Я верю, что истина не может быть разрушительной, т. е. та истина, закон, которому подчинено развитие человеческого, земного мира. Даже если нас, людей, ждет будущее — через десятки миллионов лет, по Циолковскому (см. беседу с Чижевским), — невероятное, пугающее, лучистое, лучевое, но возможное. Впрочем, до тех ли далей нам, нынешним, до того ли, до таких ли перспектив! Тут вся душа, все сознанье заполнены нынешним и все отвлеченности пугающе конкретны, хотя в конкретном обличье их следовало бы называть иначе, поточнее, и угроза жестокости, насильственного подчинения, массового убийства при помощи новейших научных достижений нависает над нашими головами, и жить изо дня в день позволяет нам, утешая и отвлекая, лишь бессмертное человеческое легкомыслие... Не забыть, как стоял на Бородинском поле полк Андрея Болконского и как рвались в его рядах шрапнели и падали ядра, а полк смыкал ряды и продолжал стоять, и со стороны это каре выглядело невозмутимо стойким... (Насчет шрапнели я придумал, там были, наверное, только ядра.)
27.11.78.
Вернулась из отпуска Лариса Бочкова. Рассказывала, что в поезде за Харьковом (она ехала в Ворошиловградскую область, в Попасную) в вагон вошли глухонемые парни и продавали портреты Сталина, а также фотографически исполненные буклеты с изображением различных событий из жизни того же Сталина. <...> Никто в вагоне не удивился и не возмутился этой торговлей. Занятно, не правда ли? Попробовал бы кто-нибудь носить по вагонам другие портреты. Да и спроста ли эти глухонемые пропагандируют Сталина, только ли ради денег? Или за ними — вполне разговорчивые люди, да еще с острым слухом?
8.12.78.
Знакомая рассказывает, что некий представитель обкома (хотел бы я узнать его имя; кому же это поручено?) регулярно интересуется поступлением товаров в универмаг и последнее время все (?) джинсы, дубленки, хорошие шапки оставляются обкому.

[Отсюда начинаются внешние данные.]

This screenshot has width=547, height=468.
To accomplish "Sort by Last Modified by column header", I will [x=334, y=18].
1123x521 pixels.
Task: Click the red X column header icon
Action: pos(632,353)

Та же женщина вспоминала, что Скулкова (жена первого секретаря обкома КПСС. — Т. Д.) сама откладывала интересующие ее вещи в специальный мешок и выкупала их по мере надобности. Однажды поступили три шубы, видимо достаточно хорошие, и заведующая отделом одну купила сама. Вскоре явилась Скулкова и распорядилась, чтобы одна шуба была продана ей, а остальные — отправлены в районы (тогда в Костроме такая шуба будет только у нее). Но заведующая заупрямилась и, как ни уговаривали ее торговые власти, от своей шубы не отказалась, и тогда Скулкова не стала покупать шубу. Об этой Скулковой в свое время я слышал немало; о том, например, как из одного районного центра, где она была с мужем, гоняли самолет в другой райцентр, чтобы купить там какие-то предметы дамского туалета.
Вчера было т. н. занятие совместно художников и писателей на предложенную мной тему: “временное” и “вечное” в искусстве. От писателей говорил я, от художников — Слава Штыков; нечто вроде докладов. Я же читал отрывки из сочинения, отправленного в “Лит. обоз.” насчет “вечного” и “духовности”, к которым присовокупил некоторые рассуждения, в том числе об “отрепетированности”, “сценарной основе”, которые занимают сегодня столь много места в общественной жизни, о “предусмотренных”, прямо-таки уже “каталогизированных” реакциях, о значении и исчезновении “неожиданности” как ярчайшего проявления жизни.
На занятии чуть было не разгорелись страсти. Поводом послужило упоминание Штыковым культа личности и имени Сталина. <...> отношение к Сталину (к тому, что сокращенно обозначается этим словом) самым резким образом разделяет людей до сих пор, и, видимо, так будет еще долго. <...> Расчеты со сталинской эпохой (хотя бы в сфере знания и нравственности) не закончены. Это создает ложное положение, и наше общество живет в состоянии неуверенности и неопределенности.